Freeing up healthcare: A guide to removing user fees
Mc Pake B, Schmidt A and Araujo E: Save the Children Fund, 2008

This guide argues that it is both necessary and feasible to remove user fees in order to help poorer people access basic healthcare. It also looks in detail at the case of Uganda, which removed user fees (discontinuing the policy of cost-sharing) in 2001. Using data from a range of countries and worked examples, it demonstrates how to estimate the effect of removing fees on utilisation and the resulting resource requirements. It describes five steps to follow to successfully remove user fees and maximise utilisation of health services: Analyse your starting position, estimate how removing fees will affect service utilisation, estimate additional requirements for human resources and drugs, mobilise additional funding, communicate the policy change and carefully manage the communication process.

Kenyan professionals launch e-based resource centre
Affiliated Network for Social Accountability: 5 November 2008

Locally based Kenyan professionals and those in the Diaspora will now have the opportunity to exchange ideas and share knowledge following the launch of a Kenyan internet-based resource centre, the Kenya Knowledge Network (KNET). KNET will be an e-forum for debating major policy issues, where qualified subject matter specialists in the key areas of the Kenyan economy and its development management challenges can meet. The aim is to enable KNET to harness knowledge for development by establishing a community of practice, consisting of policy and research centres, professionals, policy makers and practitioners, and academics, who will participate in the formulation and management of development policies and programmes in Kenya. The website is not accessible to users just yet.

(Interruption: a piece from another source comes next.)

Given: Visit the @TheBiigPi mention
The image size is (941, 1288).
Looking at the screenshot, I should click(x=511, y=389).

Free reporting and writing toolkit for development professionals

If you or your colleagues are facing difficulty in your project monitoring and evaluation reports, the Reporting Skills and Professional Writing Handbook (2nd Edition) is a self-study programme based on the best of ten years' experience running hundreds of training courses. There's a free download of the first module and you need to sign up to receive the remaining modules, free. It is designed to save time and help your team turn out more effective progress and evaluation reports. The programme is also available on CDROM for convenient desktop study, and, for larger organisations, the Trainer Edition is supported by a complete Training Pack.

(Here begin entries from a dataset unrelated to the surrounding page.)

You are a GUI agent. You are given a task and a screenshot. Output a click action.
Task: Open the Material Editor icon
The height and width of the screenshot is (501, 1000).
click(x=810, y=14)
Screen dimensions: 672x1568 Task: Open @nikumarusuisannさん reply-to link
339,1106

Free web portal for African civil society organisations
GuideStar International (GSI): September 2008

GuideStar International (GSI) seeks to illuminate the work of civil society organisations (CSOs) around the world. It is based in the UK. Their new website, in co-operation with the United Nations Economic Commission for Africa (UNECA), was started as a joint venture to develop a free web portal for African civil society, showcasing NGOs, charities, non-profit organisations and community-based organisations, ranging from the smallest to the largest. Utilising a shared internet platform, organisations will be able to display their vision and mission, objectives, activities, needs and finances to donors, researchers, policy makers and the general public.